Statewide there are many other exciting initiatives getting underway. The California Department of Food and Agriculture’s Healthy Soils Program, for instance, is providing financial incentives for farmers and ranchers to adopt soil and agricultural practices that sequester carbon and improve soil health. And the C.D.F.A.’s Alternative Manure Management Program supports “non-digester practices,” which reduce methane emissions from dairy and livestock operations by disposing of manure in ways that reduce its water content.
Yet as President Trump has withdrawn from the Paris Climate Agreement, rolled back environmental protection and climate legislation and proposed steep budget cuts to science and environmental agencies, Mr. Creque’s overall message was that there’s much more potential for carbon farming initiatives nationwide than is currently, or likely to be, funded.
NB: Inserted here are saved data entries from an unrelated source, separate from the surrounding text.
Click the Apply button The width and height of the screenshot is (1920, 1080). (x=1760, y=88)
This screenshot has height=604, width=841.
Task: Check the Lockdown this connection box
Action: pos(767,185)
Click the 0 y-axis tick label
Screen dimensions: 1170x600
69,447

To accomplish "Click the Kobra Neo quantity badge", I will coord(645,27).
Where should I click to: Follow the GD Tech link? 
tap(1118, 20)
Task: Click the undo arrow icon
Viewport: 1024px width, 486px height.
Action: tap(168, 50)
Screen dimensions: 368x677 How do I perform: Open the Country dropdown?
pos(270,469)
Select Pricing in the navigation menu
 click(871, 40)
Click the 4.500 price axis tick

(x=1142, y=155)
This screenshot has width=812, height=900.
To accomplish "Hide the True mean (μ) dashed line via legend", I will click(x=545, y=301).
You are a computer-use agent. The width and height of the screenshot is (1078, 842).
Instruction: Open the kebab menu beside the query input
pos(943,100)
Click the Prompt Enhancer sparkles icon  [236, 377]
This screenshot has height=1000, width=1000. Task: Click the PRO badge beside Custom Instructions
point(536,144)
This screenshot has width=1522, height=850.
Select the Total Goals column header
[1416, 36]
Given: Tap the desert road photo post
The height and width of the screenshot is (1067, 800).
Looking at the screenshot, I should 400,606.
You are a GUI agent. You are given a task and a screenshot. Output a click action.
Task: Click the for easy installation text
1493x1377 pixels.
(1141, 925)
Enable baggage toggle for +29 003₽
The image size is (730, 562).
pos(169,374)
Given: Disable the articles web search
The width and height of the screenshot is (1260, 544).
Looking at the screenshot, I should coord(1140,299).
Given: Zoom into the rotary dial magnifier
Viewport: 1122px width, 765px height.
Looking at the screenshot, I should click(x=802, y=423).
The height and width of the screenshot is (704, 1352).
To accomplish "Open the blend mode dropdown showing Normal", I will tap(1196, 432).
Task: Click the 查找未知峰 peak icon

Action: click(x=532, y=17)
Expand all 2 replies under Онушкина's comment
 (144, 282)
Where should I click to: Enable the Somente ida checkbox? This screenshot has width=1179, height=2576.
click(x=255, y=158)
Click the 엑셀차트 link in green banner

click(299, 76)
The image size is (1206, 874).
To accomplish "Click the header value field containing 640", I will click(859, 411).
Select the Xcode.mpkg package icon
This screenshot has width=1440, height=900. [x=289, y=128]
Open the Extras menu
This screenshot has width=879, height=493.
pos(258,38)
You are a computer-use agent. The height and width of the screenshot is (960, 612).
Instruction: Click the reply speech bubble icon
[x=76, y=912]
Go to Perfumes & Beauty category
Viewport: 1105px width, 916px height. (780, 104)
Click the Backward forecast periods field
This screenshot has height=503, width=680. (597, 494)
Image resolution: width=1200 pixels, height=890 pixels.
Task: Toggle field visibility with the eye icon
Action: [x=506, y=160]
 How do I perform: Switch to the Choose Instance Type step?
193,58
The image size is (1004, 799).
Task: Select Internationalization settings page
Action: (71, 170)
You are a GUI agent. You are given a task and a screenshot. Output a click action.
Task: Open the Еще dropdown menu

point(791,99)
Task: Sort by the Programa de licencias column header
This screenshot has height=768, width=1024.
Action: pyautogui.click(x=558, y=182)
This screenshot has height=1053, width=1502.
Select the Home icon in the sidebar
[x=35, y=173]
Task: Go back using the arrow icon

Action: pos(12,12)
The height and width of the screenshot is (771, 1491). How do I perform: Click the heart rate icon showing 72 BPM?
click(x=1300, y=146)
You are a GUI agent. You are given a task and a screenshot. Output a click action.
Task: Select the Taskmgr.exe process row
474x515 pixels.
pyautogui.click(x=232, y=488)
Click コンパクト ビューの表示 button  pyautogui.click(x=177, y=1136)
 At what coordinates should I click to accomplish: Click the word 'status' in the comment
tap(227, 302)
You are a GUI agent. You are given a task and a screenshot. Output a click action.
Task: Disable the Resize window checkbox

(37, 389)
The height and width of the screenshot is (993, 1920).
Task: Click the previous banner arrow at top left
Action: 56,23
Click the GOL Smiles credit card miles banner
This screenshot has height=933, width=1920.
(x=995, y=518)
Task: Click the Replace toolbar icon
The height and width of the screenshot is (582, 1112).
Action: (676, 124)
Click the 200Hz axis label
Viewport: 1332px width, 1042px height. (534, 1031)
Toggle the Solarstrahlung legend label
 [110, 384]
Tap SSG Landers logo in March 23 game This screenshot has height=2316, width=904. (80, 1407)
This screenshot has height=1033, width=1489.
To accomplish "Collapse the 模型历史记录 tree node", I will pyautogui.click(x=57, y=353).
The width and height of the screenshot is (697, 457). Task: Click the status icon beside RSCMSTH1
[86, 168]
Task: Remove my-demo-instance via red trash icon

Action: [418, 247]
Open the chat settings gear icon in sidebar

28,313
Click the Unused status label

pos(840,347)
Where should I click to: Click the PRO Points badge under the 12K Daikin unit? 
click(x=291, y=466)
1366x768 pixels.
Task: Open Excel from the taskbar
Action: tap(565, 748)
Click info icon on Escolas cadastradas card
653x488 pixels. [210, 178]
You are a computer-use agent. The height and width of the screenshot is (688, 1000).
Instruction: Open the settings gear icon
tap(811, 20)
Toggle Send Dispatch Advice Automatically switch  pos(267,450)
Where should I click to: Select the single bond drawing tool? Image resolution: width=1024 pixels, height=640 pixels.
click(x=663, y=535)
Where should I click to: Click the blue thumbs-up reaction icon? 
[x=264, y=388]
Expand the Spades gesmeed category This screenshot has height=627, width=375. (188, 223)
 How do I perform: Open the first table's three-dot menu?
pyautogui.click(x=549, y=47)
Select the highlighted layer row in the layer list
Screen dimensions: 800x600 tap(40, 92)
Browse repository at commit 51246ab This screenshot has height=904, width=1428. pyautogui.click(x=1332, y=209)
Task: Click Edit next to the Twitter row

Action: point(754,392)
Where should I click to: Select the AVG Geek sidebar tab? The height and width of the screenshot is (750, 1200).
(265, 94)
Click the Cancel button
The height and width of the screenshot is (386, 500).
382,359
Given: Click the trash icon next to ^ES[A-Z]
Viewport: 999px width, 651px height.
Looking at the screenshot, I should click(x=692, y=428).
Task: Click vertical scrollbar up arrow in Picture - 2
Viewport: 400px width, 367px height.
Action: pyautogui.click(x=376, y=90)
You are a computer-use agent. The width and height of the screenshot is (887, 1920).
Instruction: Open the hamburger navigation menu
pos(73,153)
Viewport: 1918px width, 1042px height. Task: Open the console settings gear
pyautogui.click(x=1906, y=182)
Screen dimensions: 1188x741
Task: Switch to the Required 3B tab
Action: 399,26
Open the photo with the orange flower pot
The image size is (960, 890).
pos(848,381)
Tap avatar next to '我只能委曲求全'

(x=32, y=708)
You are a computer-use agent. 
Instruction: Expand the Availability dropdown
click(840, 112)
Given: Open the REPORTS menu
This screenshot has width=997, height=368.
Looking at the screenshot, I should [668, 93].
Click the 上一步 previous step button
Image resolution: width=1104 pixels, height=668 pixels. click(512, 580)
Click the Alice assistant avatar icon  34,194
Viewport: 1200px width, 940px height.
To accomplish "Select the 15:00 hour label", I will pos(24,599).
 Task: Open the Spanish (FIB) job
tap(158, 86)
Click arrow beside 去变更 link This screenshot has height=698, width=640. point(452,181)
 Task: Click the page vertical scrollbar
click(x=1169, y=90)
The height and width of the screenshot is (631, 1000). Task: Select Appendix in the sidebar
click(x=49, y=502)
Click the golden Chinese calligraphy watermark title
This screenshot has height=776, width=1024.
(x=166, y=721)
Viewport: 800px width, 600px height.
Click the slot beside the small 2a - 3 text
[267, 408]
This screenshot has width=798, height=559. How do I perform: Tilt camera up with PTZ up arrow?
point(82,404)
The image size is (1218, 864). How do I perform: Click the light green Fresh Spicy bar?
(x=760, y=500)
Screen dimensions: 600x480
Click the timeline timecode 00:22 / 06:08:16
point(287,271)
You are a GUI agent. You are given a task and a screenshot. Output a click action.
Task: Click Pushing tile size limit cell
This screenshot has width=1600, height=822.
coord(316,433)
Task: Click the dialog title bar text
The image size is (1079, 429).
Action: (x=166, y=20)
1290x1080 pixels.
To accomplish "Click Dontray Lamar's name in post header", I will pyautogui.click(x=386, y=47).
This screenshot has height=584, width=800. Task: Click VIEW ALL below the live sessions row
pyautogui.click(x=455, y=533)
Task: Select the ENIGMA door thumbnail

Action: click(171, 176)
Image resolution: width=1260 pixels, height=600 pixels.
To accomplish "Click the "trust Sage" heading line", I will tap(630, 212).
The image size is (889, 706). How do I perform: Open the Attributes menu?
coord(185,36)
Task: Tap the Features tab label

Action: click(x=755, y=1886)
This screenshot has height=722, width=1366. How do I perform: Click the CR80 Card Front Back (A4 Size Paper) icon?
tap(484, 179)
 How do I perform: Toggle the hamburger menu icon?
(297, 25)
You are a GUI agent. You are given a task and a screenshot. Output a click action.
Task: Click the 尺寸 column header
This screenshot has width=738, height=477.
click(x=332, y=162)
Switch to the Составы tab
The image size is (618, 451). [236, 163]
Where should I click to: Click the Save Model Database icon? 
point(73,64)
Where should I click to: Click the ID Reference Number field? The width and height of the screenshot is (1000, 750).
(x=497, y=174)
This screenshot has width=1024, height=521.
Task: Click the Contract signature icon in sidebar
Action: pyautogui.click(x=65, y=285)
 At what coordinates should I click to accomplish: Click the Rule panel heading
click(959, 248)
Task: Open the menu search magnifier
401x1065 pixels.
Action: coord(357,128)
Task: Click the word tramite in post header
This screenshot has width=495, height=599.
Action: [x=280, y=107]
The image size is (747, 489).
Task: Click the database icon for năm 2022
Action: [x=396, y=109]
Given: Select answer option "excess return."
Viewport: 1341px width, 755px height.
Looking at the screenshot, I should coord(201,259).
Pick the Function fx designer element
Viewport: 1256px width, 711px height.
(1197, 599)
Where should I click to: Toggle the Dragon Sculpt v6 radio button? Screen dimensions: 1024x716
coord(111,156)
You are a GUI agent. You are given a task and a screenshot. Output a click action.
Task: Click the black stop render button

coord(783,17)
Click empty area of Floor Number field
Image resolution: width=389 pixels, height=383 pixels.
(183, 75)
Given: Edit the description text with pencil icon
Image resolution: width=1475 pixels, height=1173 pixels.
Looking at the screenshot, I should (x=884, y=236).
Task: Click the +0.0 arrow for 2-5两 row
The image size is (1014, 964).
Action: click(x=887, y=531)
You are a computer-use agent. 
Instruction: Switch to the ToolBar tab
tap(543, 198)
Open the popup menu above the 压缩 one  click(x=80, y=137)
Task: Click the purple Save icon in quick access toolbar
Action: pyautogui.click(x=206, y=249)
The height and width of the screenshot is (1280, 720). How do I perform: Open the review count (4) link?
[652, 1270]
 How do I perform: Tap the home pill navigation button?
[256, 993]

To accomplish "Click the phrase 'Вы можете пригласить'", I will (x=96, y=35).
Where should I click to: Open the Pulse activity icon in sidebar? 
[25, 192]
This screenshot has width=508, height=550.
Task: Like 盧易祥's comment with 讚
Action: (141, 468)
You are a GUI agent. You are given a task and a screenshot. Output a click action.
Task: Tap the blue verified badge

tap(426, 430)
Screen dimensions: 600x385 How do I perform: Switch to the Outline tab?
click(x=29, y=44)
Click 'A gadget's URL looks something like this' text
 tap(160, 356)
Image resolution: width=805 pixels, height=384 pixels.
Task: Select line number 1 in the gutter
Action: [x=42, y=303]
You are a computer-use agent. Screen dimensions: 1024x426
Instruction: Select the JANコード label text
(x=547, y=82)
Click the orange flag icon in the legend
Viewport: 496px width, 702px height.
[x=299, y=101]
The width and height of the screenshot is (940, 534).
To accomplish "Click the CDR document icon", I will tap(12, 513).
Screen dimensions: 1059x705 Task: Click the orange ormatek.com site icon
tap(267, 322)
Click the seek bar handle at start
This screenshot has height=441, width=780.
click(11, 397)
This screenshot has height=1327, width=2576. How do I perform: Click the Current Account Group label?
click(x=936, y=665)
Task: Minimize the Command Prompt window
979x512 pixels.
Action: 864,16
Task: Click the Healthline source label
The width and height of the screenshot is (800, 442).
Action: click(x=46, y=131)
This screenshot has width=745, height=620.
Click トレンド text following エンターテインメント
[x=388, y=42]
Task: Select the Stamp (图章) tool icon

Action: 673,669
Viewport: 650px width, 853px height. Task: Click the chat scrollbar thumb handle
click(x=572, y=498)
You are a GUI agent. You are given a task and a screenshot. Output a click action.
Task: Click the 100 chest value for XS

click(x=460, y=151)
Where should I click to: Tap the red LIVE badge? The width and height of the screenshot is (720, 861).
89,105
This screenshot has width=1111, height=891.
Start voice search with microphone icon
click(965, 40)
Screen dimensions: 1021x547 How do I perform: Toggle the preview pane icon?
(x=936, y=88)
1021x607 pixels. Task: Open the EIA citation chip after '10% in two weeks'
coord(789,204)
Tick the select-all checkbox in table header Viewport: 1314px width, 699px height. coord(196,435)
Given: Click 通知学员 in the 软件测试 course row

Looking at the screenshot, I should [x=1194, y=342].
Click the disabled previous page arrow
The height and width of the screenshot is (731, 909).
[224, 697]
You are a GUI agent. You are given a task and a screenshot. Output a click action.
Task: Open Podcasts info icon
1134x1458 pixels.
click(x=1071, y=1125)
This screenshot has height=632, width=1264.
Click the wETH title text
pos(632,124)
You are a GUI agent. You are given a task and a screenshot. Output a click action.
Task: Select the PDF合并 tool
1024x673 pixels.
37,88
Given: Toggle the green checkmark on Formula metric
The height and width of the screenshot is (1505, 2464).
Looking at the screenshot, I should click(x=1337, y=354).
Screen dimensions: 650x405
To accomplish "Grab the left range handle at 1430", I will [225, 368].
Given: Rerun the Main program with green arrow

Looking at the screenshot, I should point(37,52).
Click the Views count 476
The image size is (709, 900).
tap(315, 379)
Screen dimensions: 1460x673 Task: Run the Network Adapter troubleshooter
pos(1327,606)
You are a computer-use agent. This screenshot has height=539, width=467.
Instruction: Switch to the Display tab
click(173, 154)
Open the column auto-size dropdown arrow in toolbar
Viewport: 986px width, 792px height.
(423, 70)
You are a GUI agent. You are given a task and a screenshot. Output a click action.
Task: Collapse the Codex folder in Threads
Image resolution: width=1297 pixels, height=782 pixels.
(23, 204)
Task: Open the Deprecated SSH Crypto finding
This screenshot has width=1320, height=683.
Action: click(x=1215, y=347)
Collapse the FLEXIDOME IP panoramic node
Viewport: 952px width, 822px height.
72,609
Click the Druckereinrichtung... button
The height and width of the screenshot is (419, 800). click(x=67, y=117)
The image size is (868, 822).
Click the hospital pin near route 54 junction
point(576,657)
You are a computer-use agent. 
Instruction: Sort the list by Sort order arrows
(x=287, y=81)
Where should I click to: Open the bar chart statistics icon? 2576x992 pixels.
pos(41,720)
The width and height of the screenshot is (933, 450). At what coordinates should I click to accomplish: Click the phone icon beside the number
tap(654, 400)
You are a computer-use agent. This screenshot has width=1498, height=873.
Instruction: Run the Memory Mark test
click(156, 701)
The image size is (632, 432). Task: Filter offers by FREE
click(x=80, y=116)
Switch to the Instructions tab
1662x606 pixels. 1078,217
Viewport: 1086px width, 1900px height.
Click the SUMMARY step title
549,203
For perspetive, Mr. Creque attempted to estimate how much funding it would take to adequately implement carbon farming practices in the U.S. and in Marin. Mr. Creque referred to a paper published last year by the Journal of Soil and Water Conservation that suggested that an investment of $3 billion to $5 billion would enable the U.S. to halt the annual increase in carbon emissions in the atmosphere over the next couple of decades. The $3 billion to $5 billion number refers to a French initiative known as “four per 1,000,” which sets a goal of increasing the amount of carbon in the soil by 0.4 percent each year to eventually halt emissions.
“I think it is a low-ball figure, but it is a place to start,” Mr. Creque said.
As far as how much funding it would take to halt emissions in Marin alone, he said: “I really don’t have any numbers, but when I look at what appears to be likely implementation costs on the farms we’ve developed plans for to date, I’d estimate an overall average of something like $500,000 to $1 million per farm….but that really is a guess!”